**CHALLENGE**
Quote all of the lines below word for word, in the same order.

RECORDS FOR THE EXERCISE start

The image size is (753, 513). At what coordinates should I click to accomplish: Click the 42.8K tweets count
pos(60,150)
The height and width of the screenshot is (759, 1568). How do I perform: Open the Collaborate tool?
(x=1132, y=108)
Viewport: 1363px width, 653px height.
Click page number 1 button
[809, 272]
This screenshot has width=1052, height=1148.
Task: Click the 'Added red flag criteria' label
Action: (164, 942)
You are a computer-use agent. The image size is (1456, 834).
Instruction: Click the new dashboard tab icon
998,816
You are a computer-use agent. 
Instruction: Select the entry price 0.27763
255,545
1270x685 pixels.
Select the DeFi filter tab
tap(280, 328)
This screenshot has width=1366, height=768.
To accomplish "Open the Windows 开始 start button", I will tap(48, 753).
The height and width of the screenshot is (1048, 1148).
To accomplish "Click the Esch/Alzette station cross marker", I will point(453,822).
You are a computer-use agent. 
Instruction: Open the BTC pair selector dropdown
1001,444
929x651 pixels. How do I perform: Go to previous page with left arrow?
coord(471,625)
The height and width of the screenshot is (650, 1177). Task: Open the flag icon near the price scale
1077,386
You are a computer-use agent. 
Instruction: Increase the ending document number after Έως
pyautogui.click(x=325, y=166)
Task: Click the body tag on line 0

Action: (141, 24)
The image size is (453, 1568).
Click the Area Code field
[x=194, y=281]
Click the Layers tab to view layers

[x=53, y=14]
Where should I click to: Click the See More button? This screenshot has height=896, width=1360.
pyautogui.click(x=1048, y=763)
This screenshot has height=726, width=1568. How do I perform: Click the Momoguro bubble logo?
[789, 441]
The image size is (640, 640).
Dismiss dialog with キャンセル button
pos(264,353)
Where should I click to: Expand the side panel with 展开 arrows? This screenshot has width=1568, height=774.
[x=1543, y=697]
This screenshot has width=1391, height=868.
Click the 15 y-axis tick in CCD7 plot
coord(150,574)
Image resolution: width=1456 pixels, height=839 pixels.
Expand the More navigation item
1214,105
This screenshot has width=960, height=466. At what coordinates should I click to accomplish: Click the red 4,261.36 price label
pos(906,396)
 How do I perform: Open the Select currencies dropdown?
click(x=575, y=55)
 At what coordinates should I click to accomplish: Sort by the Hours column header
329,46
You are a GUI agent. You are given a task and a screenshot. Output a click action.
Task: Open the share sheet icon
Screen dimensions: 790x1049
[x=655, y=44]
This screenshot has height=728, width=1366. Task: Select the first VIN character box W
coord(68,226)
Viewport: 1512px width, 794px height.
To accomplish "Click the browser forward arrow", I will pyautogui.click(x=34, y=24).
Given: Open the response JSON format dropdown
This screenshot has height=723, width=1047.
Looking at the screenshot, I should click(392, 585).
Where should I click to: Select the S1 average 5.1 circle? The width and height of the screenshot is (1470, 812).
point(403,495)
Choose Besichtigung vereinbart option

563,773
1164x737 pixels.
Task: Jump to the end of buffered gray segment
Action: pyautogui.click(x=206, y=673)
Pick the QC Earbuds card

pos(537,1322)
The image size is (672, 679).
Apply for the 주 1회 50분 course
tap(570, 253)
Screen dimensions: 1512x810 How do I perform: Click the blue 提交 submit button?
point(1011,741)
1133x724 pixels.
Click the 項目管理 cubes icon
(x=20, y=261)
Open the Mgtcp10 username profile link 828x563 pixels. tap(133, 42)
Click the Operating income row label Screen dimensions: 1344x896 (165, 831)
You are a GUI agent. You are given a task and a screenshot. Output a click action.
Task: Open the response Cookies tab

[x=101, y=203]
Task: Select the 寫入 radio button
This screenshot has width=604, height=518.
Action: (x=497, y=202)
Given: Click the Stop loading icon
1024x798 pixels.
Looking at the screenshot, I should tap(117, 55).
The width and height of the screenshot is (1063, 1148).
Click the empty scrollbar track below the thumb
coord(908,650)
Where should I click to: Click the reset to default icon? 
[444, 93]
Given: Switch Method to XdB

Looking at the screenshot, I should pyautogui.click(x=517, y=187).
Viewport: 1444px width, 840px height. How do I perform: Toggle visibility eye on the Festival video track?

RECORDS FOR THE EXERCISE end

**TASK RESPONSE**
The image size is (753, 513). At what coordinates should I click to accomplish: Click the 42.8K tweets count
pos(60,150)
The height and width of the screenshot is (759, 1568). How do I perform: Open the Collaborate tool?
(x=1132, y=108)
Viewport: 1363px width, 653px height.
Click page number 1 button
[809, 272]
This screenshot has width=1052, height=1148.
Task: Click the 'Added red flag criteria' label
Action: (164, 942)
You are a computer-use agent. The image size is (1456, 834).
Instruction: Click the new dashboard tab icon
998,816
You are a computer-use agent. 
Instruction: Select the entry price 0.27763
255,545
1270x685 pixels.
Select the DeFi filter tab
tap(280, 328)
This screenshot has width=1366, height=768.
To accomplish "Open the Windows 开始 start button", I will tap(48, 753).
The height and width of the screenshot is (1048, 1148).
To accomplish "Click the Esch/Alzette station cross marker", I will point(453,822).
You are a computer-use agent. 
Instruction: Open the BTC pair selector dropdown
1001,444
929x651 pixels. How do I perform: Go to previous page with left arrow?
coord(471,625)
The height and width of the screenshot is (650, 1177). Task: Open the flag icon near the price scale
1077,386
You are a computer-use agent. 
Instruction: Increase the ending document number after Έως
pyautogui.click(x=325, y=166)
Task: Click the body tag on line 0

Action: (141, 24)
The image size is (453, 1568).
Click the Area Code field
[x=194, y=281]
Click the Layers tab to view layers

[x=53, y=14]
Where should I click to: Click the See More button? This screenshot has height=896, width=1360.
pyautogui.click(x=1048, y=763)
This screenshot has height=726, width=1568. How do I perform: Click the Momoguro bubble logo?
[789, 441]
The image size is (640, 640).
Dismiss dialog with キャンセル button
pos(264,353)
Where should I click to: Expand the side panel with 展开 arrows? This screenshot has width=1568, height=774.
[x=1543, y=697]
This screenshot has width=1391, height=868.
Click the 15 y-axis tick in CCD7 plot
coord(150,574)
Image resolution: width=1456 pixels, height=839 pixels.
Expand the More navigation item
1214,105
This screenshot has width=960, height=466. At what coordinates should I click to accomplish: Click the red 4,261.36 price label
pos(906,396)
 How do I perform: Open the Select currencies dropdown?
click(x=575, y=55)
 At what coordinates should I click to accomplish: Sort by the Hours column header
329,46
You are a GUI agent. You are given a task and a screenshot. Output a click action.
Task: Open the share sheet icon
Screen dimensions: 790x1049
[x=655, y=44]
This screenshot has height=728, width=1366. Task: Select the first VIN character box W
coord(68,226)
Viewport: 1512px width, 794px height.
To accomplish "Click the browser forward arrow", I will pyautogui.click(x=34, y=24).
Given: Open the response JSON format dropdown
This screenshot has height=723, width=1047.
Looking at the screenshot, I should click(392, 585).
Where should I click to: Select the S1 average 5.1 circle? The width and height of the screenshot is (1470, 812).
point(403,495)
Choose Besichtigung vereinbart option

563,773
1164x737 pixels.
Task: Jump to the end of buffered gray segment
Action: pyautogui.click(x=206, y=673)
Pick the QC Earbuds card

pos(537,1322)
The image size is (672, 679).
Apply for the 주 1회 50분 course
tap(570, 253)
Screen dimensions: 1512x810 How do I perform: Click the blue 提交 submit button?
point(1011,741)
1133x724 pixels.
Click the 項目管理 cubes icon
(x=20, y=261)
Open the Mgtcp10 username profile link 828x563 pixels. tap(133, 42)
Click the Operating income row label Screen dimensions: 1344x896 (165, 831)
You are a GUI agent. You are given a task and a screenshot. Output a click action.
Task: Open the response Cookies tab

[x=101, y=203]
Task: Select the 寫入 radio button
This screenshot has width=604, height=518.
Action: (x=497, y=202)
Given: Click the Stop loading icon
1024x798 pixels.
Looking at the screenshot, I should tap(117, 55).
The width and height of the screenshot is (1063, 1148).
Click the empty scrollbar track below the thumb
coord(908,650)
Where should I click to: Click the reset to default icon? 
[444, 93]
Given: Switch Method to XdB

Looking at the screenshot, I should pyautogui.click(x=517, y=187).
Viewport: 1444px width, 840px height. How do I perform: Toggle visibility eye on the Festival video track?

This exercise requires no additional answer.